I was stunned. I’d been sporting this beautiful necklace for a long time. And then it was just done. I mean, not done done. The legal stuff was done. The bigotry continued, but didn’t it seem like a case of just needing the old bigots to die out? That said — I keep having to say this! — we obviously were headed down the right side of history.
I kinda thought we’d won this battle. It was such a huge step. It was a right-side-of-history step. That was good enough. So I took the necklace off. I ran across it at some point last year and was a little sad. Because I really love this necklace and a sweet friend from church made it.

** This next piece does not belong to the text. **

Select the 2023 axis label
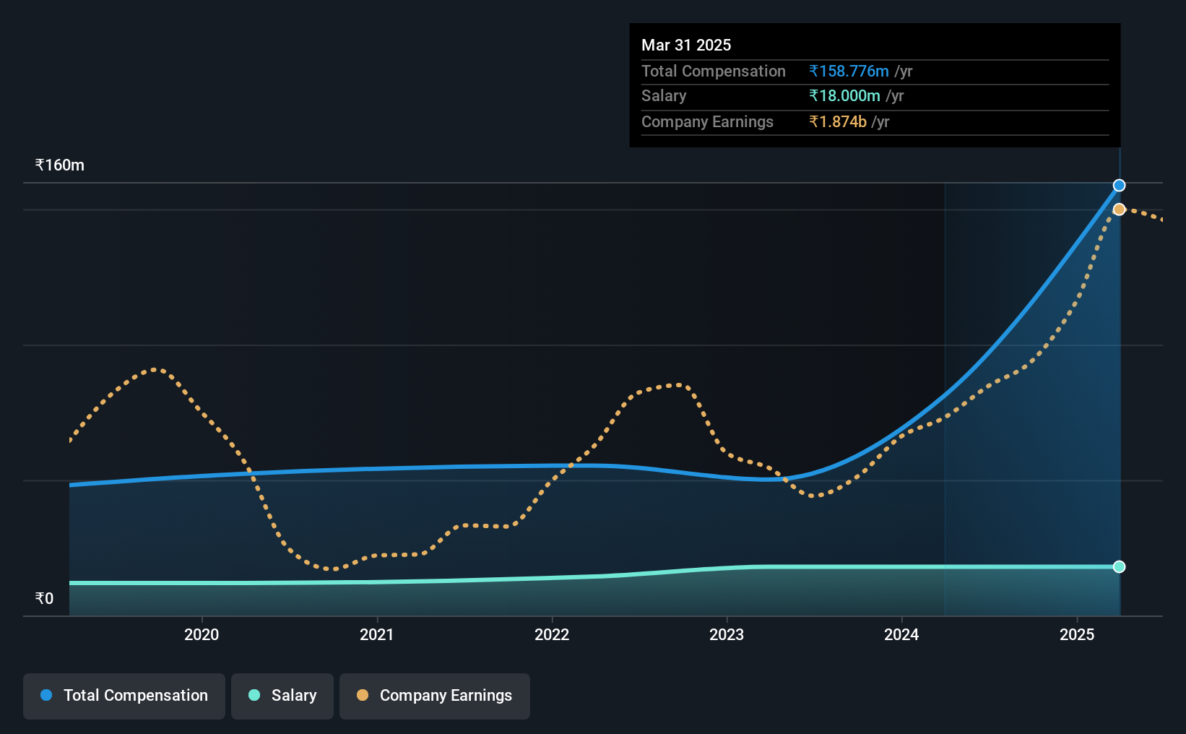Image resolution: width=1186 pixels, height=734 pixels. (x=727, y=634)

But what’s an activist to do? We’d won the battle. Onto other things. Right side of history things.
Until the universe handed us a huge fucking dose of JK on November 8.
So today, I’m putting the necklace back on. And what I’ve woke to in the past 20 weeks since Trump was elected (that number shocks me every single week) is that I never should’ve taken it off. I was boxing in this necklace and it’s movement.

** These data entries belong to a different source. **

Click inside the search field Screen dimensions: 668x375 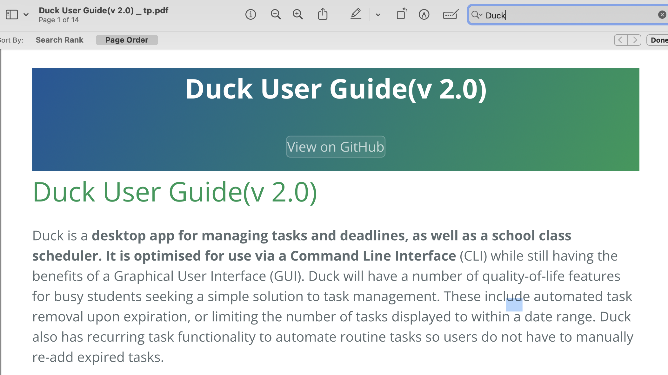(x=571, y=15)
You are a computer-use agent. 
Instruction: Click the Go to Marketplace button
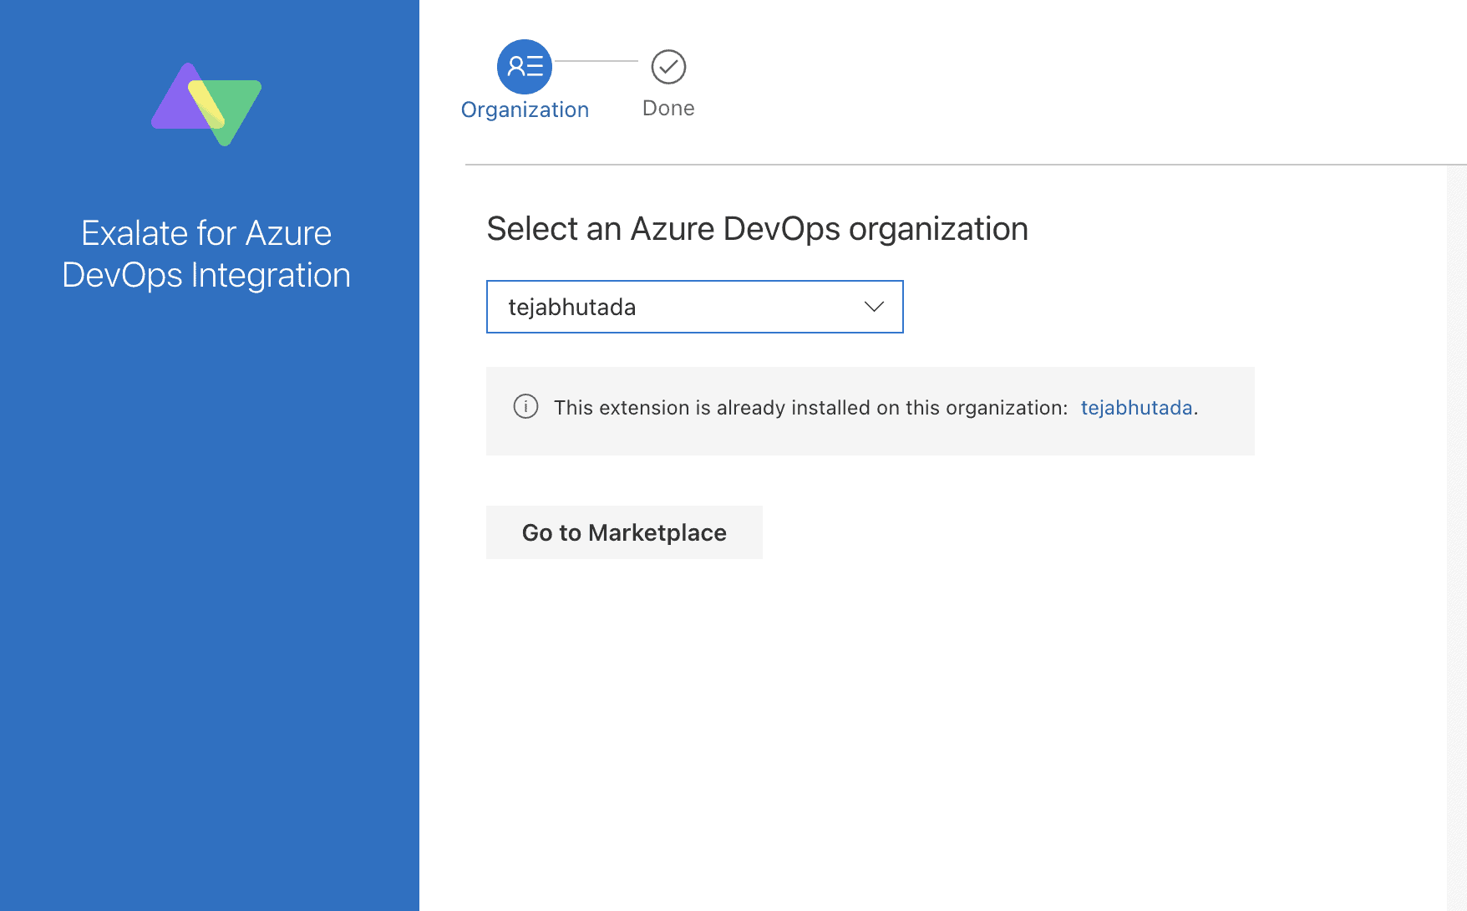pyautogui.click(x=623, y=532)
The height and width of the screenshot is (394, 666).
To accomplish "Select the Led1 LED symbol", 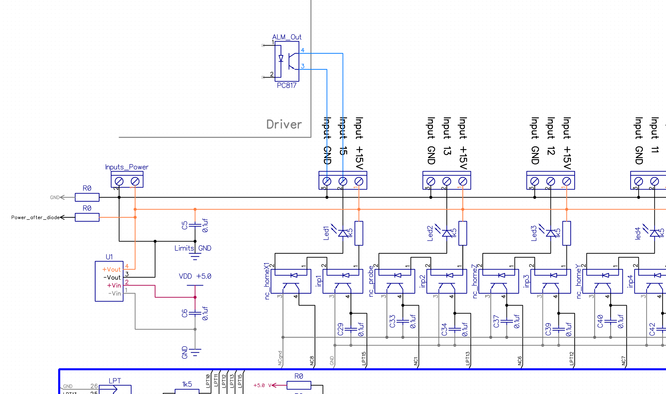I will (x=343, y=233).
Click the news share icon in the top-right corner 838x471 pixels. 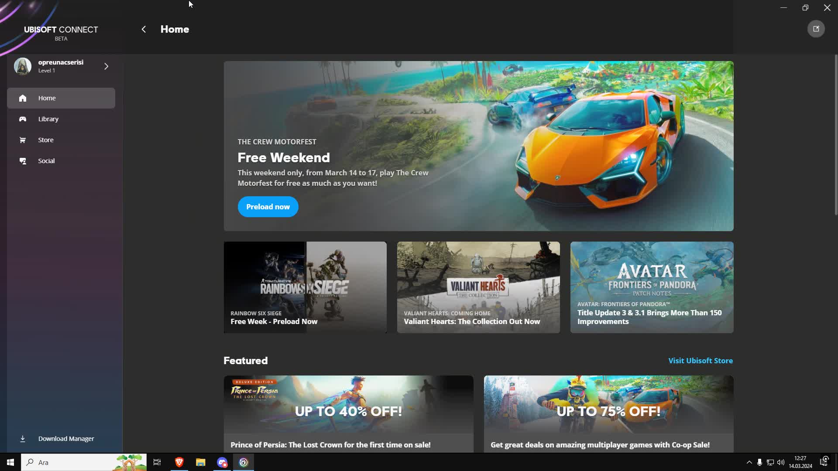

My LGBTQ friends didn’t get equality on June 25, 2015. They got the access to equality. Just like women didn’t get equality with the 19th Amendment on April 18, 1920. And African-American (men) didn’t get equality with the 15th Amendment on March 30, 1870. And African-American men and women still didn’t get equality with the Voting Rights Act on August 6, 1965. They got access to equality. Same with slaves after the 13th Amendment was ratified on December 6, 1865. Access to equality. Better than slavery. Better than three-fifths. Not equal to non-slaves.
I do not mean to in any way belittle the importance of any of these votes or dates. They are lifeblood to equality. But they are not the end of the fight for equality.

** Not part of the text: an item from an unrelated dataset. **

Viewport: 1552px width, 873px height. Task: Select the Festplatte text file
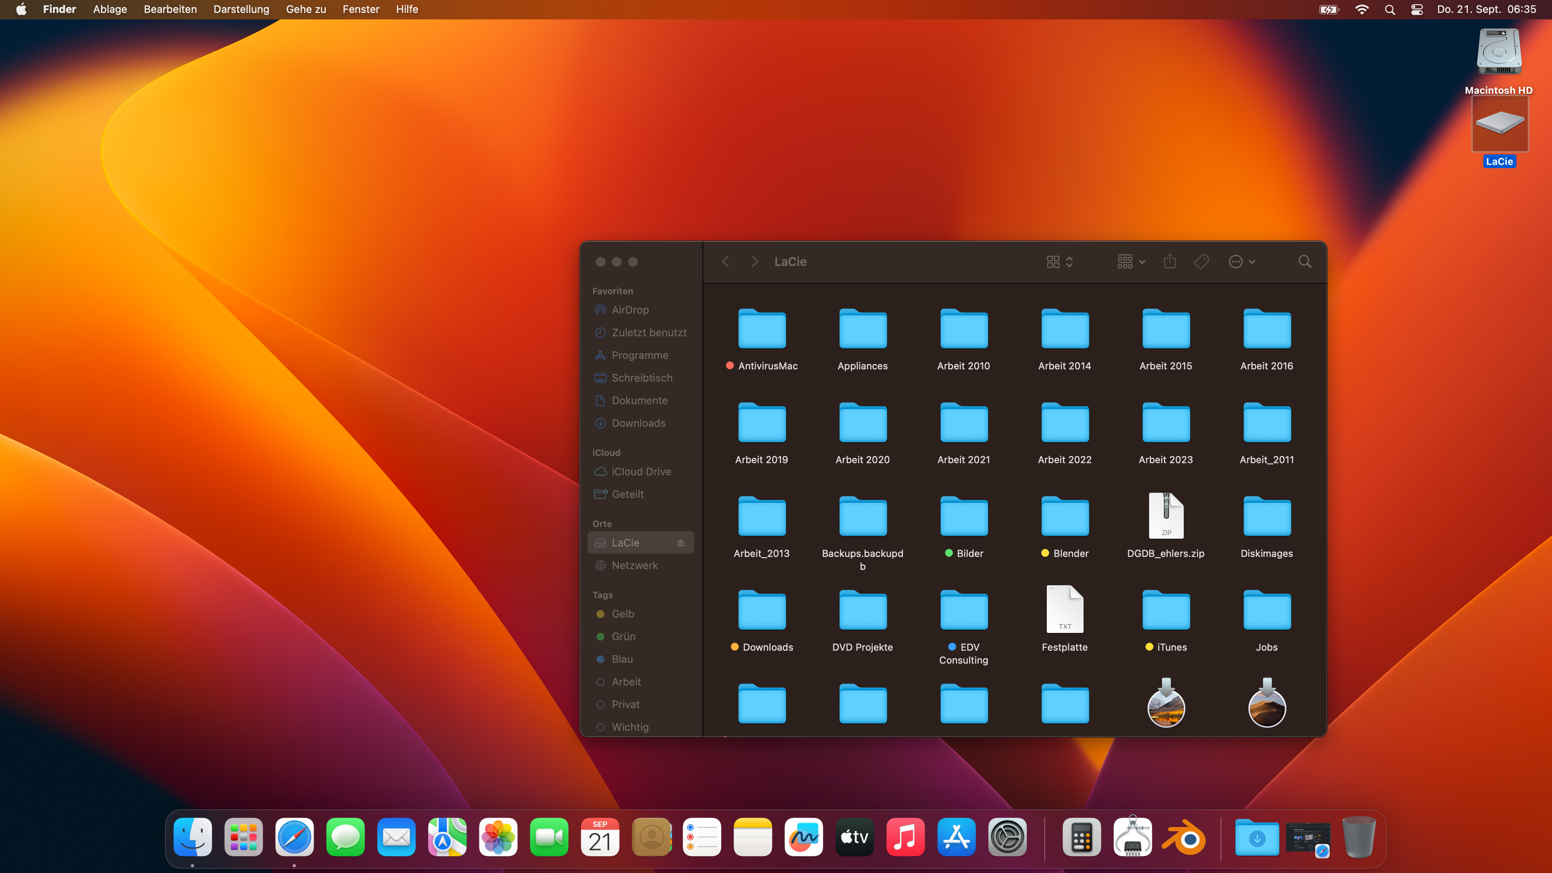point(1065,610)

On Saturday, I head to the Democratic Republic of Congo, where the equality we have here is something women/gays there could not even imagine. In every possible way, it is clear when you are in Congo that worldwide equality is not a thing. It is clear that “woman” and “work animal” are interchangeable in many societies. It is clear that if women there had an education and birth control, they would have access to equality. I help run a sewing school that gives 40 women every eight months access to equality they have never known.
Yes, difference cultures. But it has become clear to me that I was willing to gloss over a number of inequalities my own country before November 8. Because we had access to and were getting there.
Fuck. That.
Yes, some of our inequality battles are cultural. But some are not. Equal pay should not be cultural. Our right to an legal abortion should not be cultural. Marriage should not be cultural. Human rights should not be cultural. We are not three-fifths US citizen or 80% a US citizen.
I wrote an pissy and tearful post on Facebook the day after the election. In the face of “get over it” and “snowflake” and some religious right bullshit, I wrote that this is what I was fighting for with my HRC vote: “Inclusiveness, opportunities for all Americans (and those who come to us from troubled lands), love of our country and planet, safety, and religious, press, and personal freedom.”
Equality. Legally. Culturally. That (in the MLK and Urban Dictionary sense) is the dream.